(Beginning of Dataset excerpts)

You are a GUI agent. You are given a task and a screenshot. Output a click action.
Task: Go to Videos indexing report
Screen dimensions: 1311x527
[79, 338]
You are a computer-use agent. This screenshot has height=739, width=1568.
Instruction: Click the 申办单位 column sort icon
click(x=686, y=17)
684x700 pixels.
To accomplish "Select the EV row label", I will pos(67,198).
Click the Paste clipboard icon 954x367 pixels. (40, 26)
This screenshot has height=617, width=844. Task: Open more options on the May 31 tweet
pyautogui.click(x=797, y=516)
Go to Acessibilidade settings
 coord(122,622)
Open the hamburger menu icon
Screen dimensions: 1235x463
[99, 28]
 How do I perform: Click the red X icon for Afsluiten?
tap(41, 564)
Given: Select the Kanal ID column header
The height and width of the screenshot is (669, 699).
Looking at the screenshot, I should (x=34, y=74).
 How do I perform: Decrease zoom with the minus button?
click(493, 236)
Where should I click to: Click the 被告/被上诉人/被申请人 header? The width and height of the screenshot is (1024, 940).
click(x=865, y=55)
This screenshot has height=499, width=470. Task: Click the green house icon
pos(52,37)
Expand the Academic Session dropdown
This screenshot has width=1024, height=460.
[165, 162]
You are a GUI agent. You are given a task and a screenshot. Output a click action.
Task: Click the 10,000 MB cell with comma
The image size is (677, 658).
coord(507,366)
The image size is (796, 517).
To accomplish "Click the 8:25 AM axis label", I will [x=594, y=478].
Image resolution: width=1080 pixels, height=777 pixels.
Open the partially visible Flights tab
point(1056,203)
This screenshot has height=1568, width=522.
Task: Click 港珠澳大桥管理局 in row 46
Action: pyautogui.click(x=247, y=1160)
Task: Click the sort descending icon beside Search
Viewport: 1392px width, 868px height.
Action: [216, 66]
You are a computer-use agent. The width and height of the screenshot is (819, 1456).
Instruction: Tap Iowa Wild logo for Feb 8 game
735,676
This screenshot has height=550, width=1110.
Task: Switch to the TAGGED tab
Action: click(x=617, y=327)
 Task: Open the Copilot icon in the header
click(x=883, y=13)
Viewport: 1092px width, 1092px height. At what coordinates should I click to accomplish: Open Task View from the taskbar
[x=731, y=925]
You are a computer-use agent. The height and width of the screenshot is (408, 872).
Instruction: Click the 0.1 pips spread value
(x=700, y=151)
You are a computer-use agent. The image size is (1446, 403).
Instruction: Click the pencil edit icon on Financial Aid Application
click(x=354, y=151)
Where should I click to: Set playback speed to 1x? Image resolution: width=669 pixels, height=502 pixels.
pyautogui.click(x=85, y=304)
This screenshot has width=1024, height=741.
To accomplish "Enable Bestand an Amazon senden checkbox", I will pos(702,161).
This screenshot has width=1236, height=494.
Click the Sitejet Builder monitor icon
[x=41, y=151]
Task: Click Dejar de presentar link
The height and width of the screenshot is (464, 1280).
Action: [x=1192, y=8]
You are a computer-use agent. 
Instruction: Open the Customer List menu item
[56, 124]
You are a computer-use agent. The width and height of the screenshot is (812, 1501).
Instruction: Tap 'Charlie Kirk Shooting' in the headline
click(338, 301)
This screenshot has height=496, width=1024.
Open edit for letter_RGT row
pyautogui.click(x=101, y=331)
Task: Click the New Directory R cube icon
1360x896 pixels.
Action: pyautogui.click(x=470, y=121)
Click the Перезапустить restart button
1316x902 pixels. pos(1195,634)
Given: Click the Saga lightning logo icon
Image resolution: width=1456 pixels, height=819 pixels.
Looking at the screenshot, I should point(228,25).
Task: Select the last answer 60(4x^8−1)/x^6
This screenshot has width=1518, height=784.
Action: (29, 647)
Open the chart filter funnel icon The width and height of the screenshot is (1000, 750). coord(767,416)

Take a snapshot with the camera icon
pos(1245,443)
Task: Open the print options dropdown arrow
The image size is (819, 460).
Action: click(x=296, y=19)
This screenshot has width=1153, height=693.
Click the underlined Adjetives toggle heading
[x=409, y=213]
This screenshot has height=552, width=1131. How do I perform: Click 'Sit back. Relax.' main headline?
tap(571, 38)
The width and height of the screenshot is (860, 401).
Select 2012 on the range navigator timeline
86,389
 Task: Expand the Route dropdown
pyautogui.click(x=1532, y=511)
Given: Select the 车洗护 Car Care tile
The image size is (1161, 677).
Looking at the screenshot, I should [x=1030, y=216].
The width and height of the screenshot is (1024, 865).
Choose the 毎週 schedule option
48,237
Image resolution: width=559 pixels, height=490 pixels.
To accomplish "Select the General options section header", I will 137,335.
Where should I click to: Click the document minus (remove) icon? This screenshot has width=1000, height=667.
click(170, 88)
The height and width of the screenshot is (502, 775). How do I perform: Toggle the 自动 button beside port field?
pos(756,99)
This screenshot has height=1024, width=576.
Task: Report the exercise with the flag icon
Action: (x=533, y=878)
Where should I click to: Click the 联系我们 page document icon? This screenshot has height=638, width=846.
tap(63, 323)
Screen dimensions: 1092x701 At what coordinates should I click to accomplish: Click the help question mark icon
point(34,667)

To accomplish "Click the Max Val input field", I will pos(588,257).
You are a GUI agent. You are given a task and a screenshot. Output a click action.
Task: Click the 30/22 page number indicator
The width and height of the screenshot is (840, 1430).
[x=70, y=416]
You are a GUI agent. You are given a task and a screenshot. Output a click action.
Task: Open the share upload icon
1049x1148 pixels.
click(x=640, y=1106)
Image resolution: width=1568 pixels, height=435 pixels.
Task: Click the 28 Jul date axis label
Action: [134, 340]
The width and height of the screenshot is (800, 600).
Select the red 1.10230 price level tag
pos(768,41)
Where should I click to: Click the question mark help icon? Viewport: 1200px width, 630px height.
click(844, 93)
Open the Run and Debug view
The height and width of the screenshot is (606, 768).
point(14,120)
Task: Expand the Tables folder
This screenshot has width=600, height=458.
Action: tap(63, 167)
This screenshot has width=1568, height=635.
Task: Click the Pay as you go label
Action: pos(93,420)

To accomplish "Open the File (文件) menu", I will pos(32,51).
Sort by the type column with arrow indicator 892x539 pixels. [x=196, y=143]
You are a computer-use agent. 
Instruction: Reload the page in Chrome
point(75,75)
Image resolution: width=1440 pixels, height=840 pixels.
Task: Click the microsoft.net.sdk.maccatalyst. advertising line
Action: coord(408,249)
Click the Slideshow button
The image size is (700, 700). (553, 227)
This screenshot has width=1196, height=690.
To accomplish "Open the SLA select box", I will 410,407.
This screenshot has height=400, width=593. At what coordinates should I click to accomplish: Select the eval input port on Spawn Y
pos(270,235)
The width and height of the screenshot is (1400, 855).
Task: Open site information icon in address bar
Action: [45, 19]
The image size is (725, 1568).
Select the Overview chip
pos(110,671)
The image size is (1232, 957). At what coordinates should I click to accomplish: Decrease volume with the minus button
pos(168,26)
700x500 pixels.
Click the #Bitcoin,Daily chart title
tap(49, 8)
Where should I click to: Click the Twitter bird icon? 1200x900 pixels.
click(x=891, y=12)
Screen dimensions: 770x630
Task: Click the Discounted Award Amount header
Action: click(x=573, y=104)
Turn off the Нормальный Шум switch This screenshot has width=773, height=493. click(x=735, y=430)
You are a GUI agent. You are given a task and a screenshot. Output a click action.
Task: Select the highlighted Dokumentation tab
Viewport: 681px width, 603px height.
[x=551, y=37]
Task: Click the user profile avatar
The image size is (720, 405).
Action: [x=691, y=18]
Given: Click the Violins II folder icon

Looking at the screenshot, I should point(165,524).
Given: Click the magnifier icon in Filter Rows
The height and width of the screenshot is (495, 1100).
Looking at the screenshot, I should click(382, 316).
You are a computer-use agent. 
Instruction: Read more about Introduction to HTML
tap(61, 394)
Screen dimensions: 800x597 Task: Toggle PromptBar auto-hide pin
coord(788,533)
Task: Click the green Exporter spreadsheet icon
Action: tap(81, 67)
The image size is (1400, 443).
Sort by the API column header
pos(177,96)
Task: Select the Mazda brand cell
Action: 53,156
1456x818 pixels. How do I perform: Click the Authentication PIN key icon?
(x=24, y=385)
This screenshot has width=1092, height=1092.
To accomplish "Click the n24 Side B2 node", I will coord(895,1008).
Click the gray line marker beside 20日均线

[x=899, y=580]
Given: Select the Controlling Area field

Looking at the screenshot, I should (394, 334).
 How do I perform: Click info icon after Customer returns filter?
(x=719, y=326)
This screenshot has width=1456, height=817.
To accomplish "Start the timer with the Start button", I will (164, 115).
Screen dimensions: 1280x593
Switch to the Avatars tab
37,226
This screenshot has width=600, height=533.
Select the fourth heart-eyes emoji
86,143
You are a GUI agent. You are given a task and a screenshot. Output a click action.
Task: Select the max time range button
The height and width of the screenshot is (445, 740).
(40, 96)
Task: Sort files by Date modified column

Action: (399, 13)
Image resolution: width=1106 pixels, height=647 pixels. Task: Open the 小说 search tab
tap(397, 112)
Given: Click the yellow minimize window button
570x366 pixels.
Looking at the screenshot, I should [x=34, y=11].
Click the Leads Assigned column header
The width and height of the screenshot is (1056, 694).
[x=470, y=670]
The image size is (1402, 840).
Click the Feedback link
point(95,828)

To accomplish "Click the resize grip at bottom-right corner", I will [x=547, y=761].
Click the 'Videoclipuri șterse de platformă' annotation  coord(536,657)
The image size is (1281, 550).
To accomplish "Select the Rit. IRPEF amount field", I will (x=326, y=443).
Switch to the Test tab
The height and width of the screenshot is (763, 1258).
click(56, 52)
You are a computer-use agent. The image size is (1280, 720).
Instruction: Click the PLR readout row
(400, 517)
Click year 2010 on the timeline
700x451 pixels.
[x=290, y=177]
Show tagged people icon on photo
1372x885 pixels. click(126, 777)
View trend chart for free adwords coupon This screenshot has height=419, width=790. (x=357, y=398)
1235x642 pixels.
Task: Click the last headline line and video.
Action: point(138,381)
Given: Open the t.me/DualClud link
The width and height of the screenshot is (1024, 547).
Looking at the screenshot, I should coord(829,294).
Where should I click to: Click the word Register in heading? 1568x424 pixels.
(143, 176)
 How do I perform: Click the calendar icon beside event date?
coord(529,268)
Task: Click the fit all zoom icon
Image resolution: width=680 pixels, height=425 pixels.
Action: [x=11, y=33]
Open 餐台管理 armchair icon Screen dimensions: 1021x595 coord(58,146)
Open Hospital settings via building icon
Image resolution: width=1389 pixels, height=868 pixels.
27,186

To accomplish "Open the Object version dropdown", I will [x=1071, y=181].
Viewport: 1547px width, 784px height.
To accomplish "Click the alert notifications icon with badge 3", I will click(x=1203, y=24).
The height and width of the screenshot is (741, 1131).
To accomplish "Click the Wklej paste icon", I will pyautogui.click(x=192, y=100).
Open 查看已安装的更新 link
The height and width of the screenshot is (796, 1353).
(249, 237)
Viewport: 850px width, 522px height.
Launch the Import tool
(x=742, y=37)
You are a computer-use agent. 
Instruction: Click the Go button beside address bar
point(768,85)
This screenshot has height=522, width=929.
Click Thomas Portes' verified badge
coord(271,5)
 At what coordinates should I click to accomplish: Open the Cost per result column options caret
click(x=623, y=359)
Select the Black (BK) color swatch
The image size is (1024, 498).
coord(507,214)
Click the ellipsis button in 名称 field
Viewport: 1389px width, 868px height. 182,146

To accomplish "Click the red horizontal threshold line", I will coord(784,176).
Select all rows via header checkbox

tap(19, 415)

(End of Dataset excerpts)

◆ Work request
Look through the data above and return exactly the lines from the one that contains "The width and height of the screenshot is (840, 1430)." to the one that contains "Task: Expand the Tables folder", inclusive, with nothing else.

◆ Exercise result
The width and height of the screenshot is (840, 1430).
[x=70, y=416]
You are a GUI agent. You are given a task and a screenshot. Output a click action.
Task: Open the share upload icon
1049x1148 pixels.
click(x=640, y=1106)
Image resolution: width=1568 pixels, height=435 pixels.
Task: Click the 28 Jul date axis label
Action: [134, 340]
The width and height of the screenshot is (800, 600).
Select the red 1.10230 price level tag
pos(768,41)
Where should I click to: Click the question mark help icon? Viewport: 1200px width, 630px height.
click(844, 93)
Open the Run and Debug view
The height and width of the screenshot is (606, 768).
point(14,120)
Task: Expand the Tables folder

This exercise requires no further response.